▶ EXERCISE DETAILS:
Tell how many lines in the data contain the string "chart", using a single number as the whole reply.

▶ ENTRIES SHOWN:
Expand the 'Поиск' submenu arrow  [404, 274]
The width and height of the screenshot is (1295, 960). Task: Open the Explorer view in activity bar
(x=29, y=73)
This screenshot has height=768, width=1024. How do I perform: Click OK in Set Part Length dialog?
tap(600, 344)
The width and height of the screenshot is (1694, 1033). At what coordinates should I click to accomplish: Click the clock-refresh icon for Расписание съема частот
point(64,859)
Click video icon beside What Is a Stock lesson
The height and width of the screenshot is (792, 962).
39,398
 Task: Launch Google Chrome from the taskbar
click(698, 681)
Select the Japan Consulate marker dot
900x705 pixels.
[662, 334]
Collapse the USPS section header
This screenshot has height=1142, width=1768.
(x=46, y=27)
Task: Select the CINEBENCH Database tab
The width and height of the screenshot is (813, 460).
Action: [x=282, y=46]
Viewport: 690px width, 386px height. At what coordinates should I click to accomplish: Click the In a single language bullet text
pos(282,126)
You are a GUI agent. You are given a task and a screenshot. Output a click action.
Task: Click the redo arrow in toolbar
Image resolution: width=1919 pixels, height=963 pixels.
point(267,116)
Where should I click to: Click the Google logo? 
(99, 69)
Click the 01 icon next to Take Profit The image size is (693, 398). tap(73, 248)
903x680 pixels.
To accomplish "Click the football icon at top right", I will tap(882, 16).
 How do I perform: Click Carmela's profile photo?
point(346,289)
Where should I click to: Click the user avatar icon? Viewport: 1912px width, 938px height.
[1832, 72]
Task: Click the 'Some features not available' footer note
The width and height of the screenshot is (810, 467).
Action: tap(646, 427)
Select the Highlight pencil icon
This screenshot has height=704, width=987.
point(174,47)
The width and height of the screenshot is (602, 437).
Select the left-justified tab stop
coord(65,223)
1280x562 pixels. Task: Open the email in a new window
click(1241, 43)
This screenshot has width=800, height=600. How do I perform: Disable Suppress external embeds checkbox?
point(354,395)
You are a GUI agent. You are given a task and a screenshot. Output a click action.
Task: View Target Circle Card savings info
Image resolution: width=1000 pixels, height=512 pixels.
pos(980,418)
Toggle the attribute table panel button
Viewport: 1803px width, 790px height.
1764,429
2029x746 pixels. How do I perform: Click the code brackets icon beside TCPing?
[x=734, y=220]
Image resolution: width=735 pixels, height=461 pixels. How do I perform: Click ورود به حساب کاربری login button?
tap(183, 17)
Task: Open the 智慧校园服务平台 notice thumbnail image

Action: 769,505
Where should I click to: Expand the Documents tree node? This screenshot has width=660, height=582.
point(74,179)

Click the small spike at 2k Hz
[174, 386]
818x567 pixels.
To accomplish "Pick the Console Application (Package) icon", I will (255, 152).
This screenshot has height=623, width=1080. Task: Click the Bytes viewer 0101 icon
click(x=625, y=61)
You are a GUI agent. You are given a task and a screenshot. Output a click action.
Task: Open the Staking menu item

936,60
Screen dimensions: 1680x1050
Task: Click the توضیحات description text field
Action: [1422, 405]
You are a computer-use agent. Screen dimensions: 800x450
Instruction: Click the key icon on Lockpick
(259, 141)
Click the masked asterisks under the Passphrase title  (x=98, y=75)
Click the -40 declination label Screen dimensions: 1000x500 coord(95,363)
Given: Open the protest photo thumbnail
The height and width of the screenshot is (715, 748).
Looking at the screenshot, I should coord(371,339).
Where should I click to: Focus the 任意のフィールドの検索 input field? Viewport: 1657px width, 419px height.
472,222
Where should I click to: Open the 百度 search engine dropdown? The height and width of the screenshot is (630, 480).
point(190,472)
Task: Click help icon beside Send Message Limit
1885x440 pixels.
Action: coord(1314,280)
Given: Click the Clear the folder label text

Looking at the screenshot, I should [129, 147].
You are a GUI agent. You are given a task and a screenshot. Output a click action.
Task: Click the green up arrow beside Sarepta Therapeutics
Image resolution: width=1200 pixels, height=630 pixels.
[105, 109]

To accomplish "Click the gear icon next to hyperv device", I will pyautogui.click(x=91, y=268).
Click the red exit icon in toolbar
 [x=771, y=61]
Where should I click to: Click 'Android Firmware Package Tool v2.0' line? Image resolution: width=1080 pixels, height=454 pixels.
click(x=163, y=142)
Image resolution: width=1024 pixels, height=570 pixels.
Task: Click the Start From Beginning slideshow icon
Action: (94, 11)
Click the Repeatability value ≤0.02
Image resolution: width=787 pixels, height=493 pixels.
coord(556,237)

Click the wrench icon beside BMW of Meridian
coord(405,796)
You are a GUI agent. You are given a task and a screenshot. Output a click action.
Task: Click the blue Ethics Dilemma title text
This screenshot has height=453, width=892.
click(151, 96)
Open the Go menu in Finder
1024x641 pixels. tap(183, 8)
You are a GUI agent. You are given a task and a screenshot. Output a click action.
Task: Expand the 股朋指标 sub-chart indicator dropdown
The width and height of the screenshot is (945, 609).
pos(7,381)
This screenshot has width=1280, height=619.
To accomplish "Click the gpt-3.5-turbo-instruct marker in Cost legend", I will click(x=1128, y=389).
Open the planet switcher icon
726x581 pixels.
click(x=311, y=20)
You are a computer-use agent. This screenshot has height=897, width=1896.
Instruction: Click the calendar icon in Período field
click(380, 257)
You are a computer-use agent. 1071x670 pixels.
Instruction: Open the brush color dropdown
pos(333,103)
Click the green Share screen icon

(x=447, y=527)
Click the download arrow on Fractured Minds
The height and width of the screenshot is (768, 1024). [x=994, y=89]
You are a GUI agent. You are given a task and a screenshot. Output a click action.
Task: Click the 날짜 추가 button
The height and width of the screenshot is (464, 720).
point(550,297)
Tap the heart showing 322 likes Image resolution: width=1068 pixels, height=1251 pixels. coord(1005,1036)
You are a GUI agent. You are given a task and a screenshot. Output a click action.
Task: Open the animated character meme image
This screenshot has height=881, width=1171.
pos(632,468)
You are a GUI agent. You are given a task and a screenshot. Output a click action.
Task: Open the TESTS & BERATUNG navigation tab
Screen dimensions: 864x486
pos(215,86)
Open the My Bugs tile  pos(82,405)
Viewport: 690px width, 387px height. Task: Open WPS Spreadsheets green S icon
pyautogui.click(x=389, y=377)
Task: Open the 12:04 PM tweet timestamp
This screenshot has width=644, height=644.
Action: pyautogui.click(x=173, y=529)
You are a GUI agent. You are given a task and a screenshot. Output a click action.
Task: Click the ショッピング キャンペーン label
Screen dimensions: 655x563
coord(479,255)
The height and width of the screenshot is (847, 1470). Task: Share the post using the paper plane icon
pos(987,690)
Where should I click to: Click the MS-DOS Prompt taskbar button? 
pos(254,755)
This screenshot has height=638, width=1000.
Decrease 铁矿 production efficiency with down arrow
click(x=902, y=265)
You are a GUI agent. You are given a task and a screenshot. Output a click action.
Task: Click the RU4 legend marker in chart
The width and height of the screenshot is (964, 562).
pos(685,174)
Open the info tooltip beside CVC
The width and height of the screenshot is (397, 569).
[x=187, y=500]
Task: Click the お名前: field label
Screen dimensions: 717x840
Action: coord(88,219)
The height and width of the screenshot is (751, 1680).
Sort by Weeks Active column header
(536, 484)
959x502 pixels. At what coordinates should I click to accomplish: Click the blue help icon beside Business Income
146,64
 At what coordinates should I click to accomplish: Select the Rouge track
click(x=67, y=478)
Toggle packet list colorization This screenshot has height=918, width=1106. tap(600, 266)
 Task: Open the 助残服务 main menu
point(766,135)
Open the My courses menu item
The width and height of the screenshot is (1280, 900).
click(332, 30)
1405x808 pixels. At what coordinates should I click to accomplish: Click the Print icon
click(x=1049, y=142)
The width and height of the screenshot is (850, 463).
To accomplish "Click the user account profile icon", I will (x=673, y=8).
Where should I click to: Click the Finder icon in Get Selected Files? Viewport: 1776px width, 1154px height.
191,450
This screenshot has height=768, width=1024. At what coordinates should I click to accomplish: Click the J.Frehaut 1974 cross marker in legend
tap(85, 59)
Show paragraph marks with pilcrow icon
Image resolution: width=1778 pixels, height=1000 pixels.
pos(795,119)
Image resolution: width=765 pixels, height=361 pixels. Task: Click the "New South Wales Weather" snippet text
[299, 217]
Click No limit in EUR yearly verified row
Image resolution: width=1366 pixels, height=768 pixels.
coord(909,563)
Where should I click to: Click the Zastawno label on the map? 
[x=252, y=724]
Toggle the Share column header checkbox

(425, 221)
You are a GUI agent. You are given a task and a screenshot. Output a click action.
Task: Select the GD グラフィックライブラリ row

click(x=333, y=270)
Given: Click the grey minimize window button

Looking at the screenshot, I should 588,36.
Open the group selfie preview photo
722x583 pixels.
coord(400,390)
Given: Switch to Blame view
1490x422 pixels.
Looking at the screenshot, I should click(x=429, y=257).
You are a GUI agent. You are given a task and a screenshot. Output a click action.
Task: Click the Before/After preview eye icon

▶ RESPONSE FOR THIS EXERCISE:
2